» Exercise requirements:
Since the copy must hold text only, transcribe the data below exactly and omit the images.

-- Material for this task follows --

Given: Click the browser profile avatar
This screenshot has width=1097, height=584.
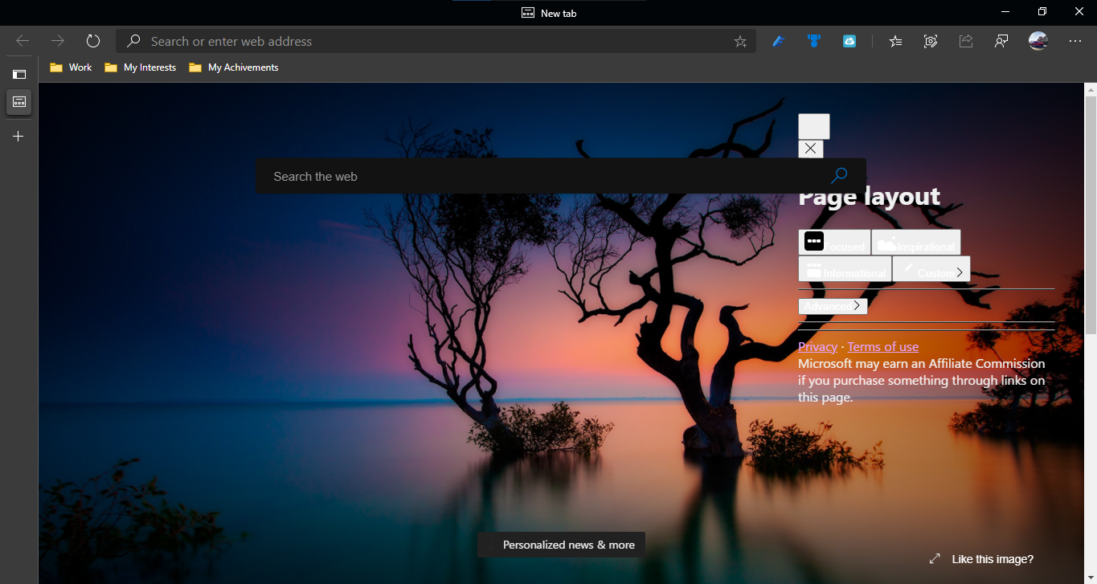Looking at the screenshot, I should 1038,40.
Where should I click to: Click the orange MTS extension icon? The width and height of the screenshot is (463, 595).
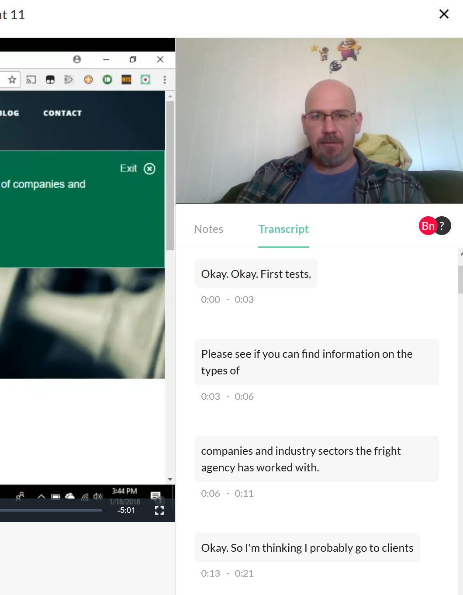point(126,80)
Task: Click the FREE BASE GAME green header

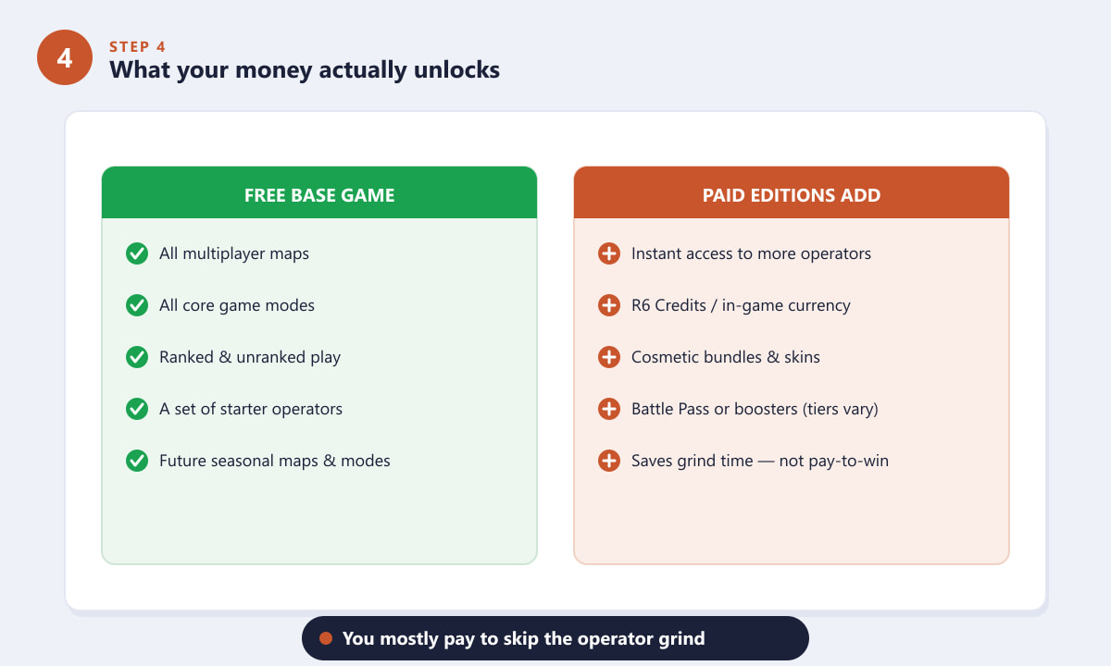Action: (x=319, y=192)
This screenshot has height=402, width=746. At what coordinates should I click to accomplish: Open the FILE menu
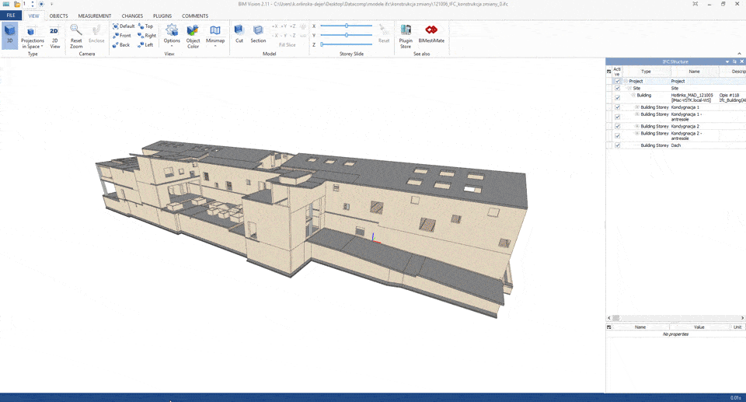pos(11,16)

-- Material for this task concluded --

» Solution:
Given: Click the browser profile avatar
This screenshot has width=1097, height=584.
Looking at the screenshot, I should 1038,40.
Where should I click to: Click the orange MTS extension icon? The width and height of the screenshot is (463, 595).
point(126,80)
Task: Click the FREE BASE GAME green header

Action: (x=319, y=192)
This screenshot has height=402, width=746. At what coordinates should I click to accomplish: Open the FILE menu
pos(11,16)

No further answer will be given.